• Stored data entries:
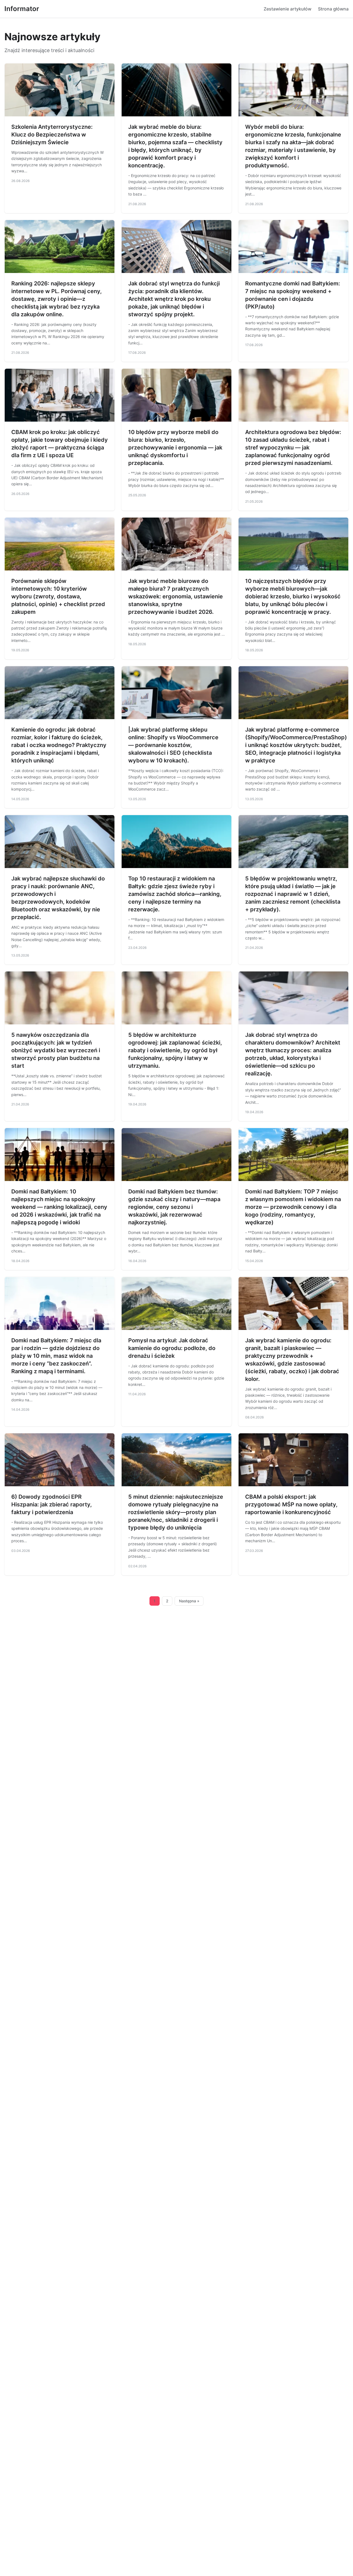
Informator (21, 9)
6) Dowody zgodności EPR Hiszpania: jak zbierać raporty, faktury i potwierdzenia (51, 1504)
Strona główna (333, 9)
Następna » (189, 1601)
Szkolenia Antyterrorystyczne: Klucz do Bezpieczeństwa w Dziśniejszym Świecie (52, 135)
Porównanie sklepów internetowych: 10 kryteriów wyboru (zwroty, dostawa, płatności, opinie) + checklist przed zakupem (58, 596)
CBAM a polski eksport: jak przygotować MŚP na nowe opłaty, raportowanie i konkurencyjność (291, 1504)
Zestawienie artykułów (287, 9)
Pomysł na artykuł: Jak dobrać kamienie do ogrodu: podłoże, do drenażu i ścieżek (171, 1348)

• Exercise requirements:
A complete and exact copy of the records is required. Exclude the pictures.

• Your solution:
Informator (21, 9)
6) Dowody zgodności EPR Hiszpania: jak zbierać raporty, faktury i potwierdzenia (51, 1504)
Strona główna (333, 9)
Następna » (189, 1601)
Szkolenia Antyterrorystyczne: Klucz do Bezpieczeństwa w Dziśniejszym Świecie (52, 135)
Porównanie sklepów internetowych: 10 kryteriów wyboru (zwroty, dostawa, płatności, opinie) + checklist przed zakupem (58, 596)
CBAM a polski eksport: jak przygotować MŚP na nowe opłaty, raportowanie i konkurencyjność (291, 1504)
Zestawienie artykułów (287, 9)
Pomysł na artykuł: Jak dobrać kamienie do ogrodu: podłoże, do drenażu i ścieżek (171, 1348)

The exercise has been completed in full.